Skipping all images, output the listing word for word.
── Provided entries
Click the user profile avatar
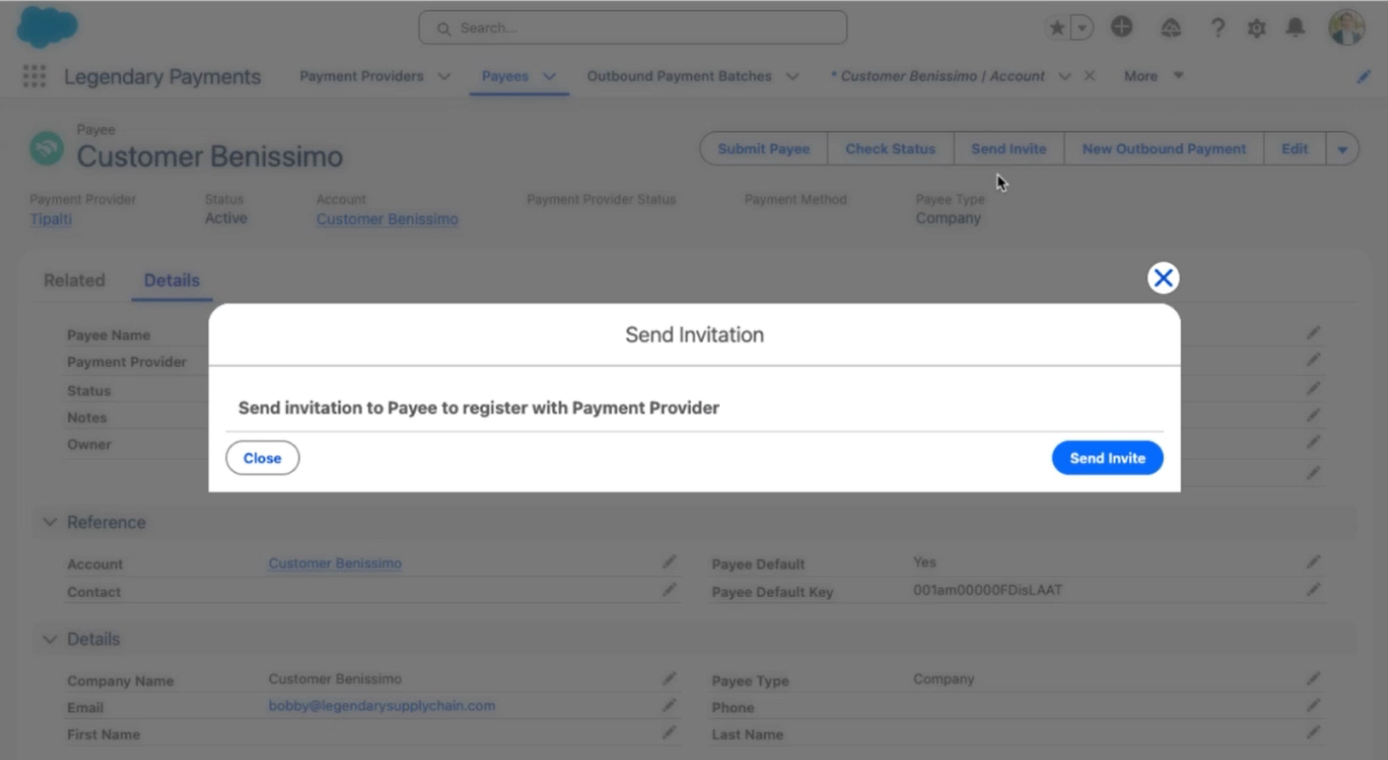Viewport: 1388px width, 760px height. click(1346, 28)
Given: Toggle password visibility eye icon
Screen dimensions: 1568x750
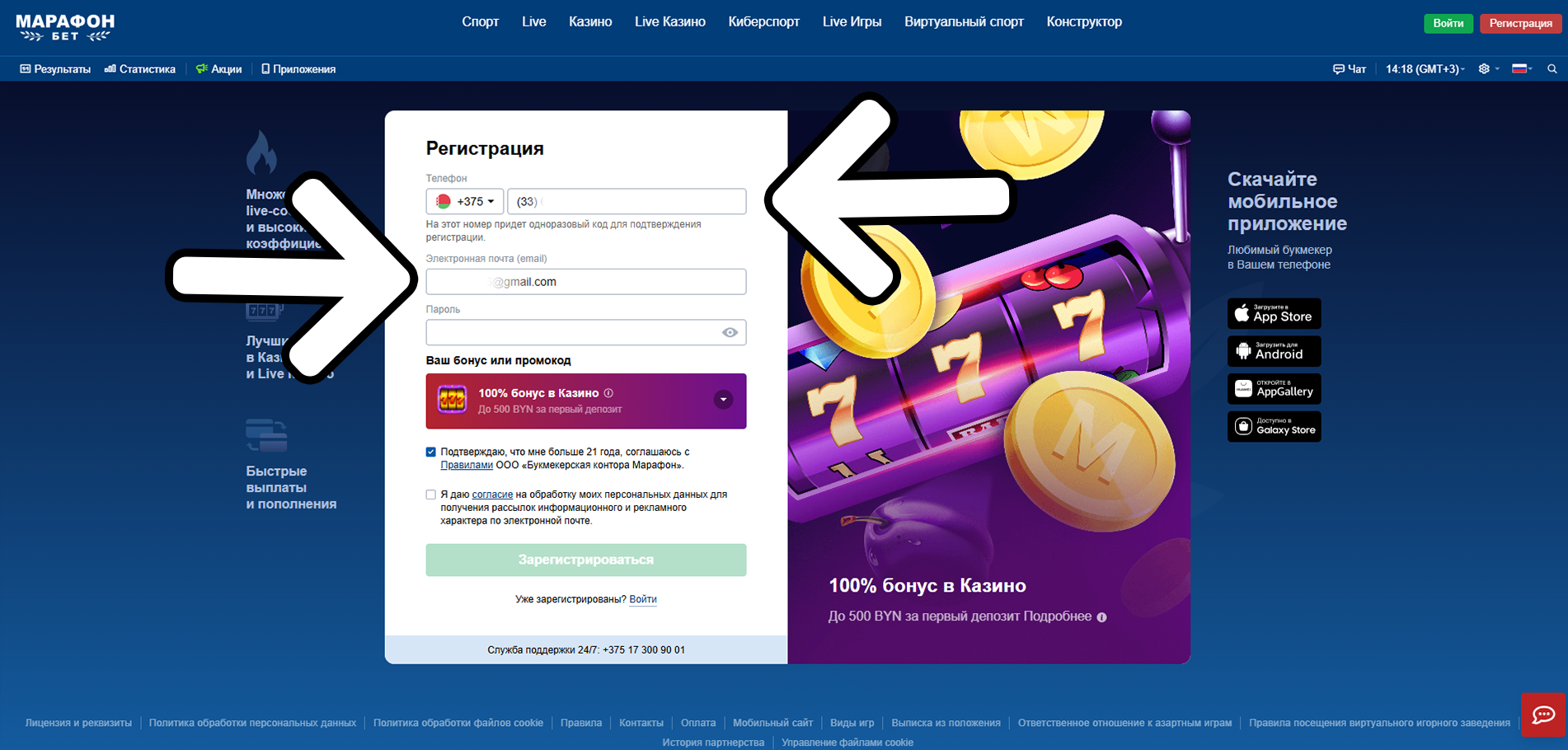Looking at the screenshot, I should [730, 333].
────
▸ Response box:
Click the user profile avatar
Viewport: 1388px width, 760px height. click(1346, 28)
Given: Toggle password visibility eye icon
Screen dimensions: 1568x750
Looking at the screenshot, I should [730, 333].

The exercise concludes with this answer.